Il carburante è forse un richiamo, da un lato, e certamente una sinecura dall’altro per il proprietario gestore che non ci investe, se non marginalmente, né in capitale fisso né in circolante.
Anche per la Compagnia è poco più di una sinecura: la benzina viene teleguidata, con le sonde di livello, i prezzi a distanza, i rifornimenti decisi e ottimizzati centralmente…e il pagamento della commissione; il tutto con un elevato grado di selfizzazione.

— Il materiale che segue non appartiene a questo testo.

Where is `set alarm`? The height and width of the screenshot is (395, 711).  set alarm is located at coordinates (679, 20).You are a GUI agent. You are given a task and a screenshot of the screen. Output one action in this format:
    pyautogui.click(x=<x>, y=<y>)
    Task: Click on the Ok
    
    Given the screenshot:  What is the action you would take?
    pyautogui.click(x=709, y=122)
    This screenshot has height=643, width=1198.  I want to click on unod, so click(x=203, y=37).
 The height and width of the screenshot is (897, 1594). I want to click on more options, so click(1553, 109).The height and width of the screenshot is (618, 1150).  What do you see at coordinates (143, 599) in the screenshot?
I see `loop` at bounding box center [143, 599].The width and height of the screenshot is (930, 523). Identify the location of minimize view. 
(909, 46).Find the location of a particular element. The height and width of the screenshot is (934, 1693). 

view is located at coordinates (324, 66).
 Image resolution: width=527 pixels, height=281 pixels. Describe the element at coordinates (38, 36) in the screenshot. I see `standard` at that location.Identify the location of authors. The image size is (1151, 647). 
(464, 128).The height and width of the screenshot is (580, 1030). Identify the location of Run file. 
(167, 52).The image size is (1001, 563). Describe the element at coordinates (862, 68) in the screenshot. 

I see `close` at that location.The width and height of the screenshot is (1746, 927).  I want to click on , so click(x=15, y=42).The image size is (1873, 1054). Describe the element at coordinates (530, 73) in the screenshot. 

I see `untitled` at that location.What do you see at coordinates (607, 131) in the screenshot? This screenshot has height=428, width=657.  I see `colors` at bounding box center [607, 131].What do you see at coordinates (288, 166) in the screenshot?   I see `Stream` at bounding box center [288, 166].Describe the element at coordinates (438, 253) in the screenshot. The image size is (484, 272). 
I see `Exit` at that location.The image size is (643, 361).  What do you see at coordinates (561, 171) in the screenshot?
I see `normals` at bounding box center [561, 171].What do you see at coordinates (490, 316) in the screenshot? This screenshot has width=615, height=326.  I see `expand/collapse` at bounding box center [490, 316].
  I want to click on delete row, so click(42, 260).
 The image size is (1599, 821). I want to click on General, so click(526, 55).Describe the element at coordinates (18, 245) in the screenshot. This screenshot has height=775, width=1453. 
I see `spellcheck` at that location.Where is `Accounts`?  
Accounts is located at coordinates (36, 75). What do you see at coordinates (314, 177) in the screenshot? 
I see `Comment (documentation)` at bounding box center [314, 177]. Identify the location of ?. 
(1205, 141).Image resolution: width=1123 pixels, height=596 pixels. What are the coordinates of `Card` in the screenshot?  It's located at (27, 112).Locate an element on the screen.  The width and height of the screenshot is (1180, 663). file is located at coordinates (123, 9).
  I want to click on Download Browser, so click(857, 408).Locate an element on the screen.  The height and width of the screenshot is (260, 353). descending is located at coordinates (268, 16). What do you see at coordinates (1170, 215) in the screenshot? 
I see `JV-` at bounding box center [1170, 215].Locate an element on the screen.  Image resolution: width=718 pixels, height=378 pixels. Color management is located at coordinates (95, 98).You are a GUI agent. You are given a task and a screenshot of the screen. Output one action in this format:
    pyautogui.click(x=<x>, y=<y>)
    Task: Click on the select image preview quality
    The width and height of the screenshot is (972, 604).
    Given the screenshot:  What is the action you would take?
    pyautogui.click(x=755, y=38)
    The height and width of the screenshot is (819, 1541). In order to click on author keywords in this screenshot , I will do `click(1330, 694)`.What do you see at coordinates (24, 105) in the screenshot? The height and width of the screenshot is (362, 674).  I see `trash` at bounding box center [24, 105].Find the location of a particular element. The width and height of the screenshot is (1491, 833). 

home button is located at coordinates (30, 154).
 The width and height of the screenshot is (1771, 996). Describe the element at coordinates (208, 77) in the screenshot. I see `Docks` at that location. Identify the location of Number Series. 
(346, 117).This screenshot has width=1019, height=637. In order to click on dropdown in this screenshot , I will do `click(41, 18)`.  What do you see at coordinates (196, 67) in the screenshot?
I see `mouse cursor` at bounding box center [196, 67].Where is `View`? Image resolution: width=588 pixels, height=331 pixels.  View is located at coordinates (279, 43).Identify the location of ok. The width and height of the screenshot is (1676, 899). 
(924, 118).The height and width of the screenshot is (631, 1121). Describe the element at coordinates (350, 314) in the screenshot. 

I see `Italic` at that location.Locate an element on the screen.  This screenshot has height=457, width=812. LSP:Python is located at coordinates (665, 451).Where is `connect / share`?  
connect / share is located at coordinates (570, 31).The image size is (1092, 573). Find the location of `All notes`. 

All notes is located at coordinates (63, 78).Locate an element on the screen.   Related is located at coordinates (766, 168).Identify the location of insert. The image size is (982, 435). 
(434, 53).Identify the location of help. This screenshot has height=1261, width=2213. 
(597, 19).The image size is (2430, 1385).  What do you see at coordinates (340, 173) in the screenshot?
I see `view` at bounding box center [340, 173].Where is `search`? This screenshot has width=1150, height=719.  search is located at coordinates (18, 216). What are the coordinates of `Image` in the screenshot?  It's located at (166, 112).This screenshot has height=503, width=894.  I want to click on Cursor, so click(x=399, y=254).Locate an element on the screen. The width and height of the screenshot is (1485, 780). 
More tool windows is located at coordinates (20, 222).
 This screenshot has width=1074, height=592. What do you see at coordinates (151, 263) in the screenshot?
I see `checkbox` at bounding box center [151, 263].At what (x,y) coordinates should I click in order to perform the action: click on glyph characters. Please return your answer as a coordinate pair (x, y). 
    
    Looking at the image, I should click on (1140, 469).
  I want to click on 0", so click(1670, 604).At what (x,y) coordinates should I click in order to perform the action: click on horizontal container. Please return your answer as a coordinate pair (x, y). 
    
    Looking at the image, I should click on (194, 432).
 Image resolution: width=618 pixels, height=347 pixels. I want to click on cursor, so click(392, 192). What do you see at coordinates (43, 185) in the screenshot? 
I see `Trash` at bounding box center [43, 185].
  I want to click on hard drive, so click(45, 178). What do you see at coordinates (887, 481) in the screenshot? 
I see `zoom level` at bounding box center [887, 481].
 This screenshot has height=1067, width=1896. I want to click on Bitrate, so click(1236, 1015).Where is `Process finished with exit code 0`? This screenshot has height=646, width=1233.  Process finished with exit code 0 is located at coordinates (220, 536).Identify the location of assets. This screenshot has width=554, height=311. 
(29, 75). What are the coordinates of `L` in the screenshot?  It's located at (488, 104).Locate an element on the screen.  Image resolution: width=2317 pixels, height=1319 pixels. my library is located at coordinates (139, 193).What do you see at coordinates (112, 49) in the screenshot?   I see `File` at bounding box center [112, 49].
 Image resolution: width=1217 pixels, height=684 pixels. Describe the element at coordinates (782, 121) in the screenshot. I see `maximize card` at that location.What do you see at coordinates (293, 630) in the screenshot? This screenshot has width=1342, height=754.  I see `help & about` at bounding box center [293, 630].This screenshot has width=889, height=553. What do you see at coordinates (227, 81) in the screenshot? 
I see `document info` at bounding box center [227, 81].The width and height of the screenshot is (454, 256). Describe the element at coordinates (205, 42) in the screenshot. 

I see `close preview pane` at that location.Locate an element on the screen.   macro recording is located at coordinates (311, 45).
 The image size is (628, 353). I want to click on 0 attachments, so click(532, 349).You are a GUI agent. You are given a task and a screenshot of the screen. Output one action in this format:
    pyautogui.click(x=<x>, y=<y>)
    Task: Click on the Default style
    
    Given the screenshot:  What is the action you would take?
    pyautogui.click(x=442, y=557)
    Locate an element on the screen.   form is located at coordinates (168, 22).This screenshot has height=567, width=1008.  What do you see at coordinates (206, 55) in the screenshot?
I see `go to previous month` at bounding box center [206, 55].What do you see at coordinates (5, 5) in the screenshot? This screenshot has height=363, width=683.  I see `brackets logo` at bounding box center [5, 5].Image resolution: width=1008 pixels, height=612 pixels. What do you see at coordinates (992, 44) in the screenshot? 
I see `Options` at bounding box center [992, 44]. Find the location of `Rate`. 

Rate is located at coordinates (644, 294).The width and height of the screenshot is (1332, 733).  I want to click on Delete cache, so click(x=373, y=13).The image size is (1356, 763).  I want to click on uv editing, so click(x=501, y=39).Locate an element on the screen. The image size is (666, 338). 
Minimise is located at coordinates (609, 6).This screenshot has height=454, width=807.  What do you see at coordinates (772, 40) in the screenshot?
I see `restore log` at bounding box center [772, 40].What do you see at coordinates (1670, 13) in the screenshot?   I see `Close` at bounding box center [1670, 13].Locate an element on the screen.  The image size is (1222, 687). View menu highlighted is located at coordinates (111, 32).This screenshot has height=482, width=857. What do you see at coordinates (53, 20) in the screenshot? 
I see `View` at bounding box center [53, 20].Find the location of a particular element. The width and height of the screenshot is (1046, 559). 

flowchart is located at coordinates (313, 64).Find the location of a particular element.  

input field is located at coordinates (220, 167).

Questo sistema ha consentito la sopravvivenza di unità di distribuzione che, per taglia, efficienza, modernità e complessità e …NON-OIL nessuno avrebbe pensato potessero essere economiche, ma lo sono…
Dove sta il punto?

  1. Selfizzazione: nessun presidio reale per l’attività di erogazione, con fuel-card e credit-card a farla da padrone, ma nessun personale addetto (costosissimo, peraltro, in Svizzera);
  2. Semplice automazione e controllo remoto, pochi investimenti;
  3. Dietro le quinte un imprenditore, piccolo o grande, di altro business che comunque garantisce un legame forte con il villaggio a vantaggio, anche, dell’impianto carburanti;
  4. Benzina “non al centro”, business aggiuntivo, collaterale.

Quale il futuro?
È vero, si tratta d’impianti che hanno un futuro potenzialmente incerto, non sono concepiti “secondo la teoria moderna”, ma il nostro Ulisse si domanda:

  • chi chiuderà questi impianti?
  • chi, del villaggio, accetterà di andare a rifornirsi lontano, pur magari risparmiando un paio di centesimi di franco?
  • dal punto di vista economico sono veramente deboli? oppure sono a volte più solidi e remunerativi di certe nuove stazioni situate in vie di traffico ad alta competizione e numerosa presenza di concorrenti?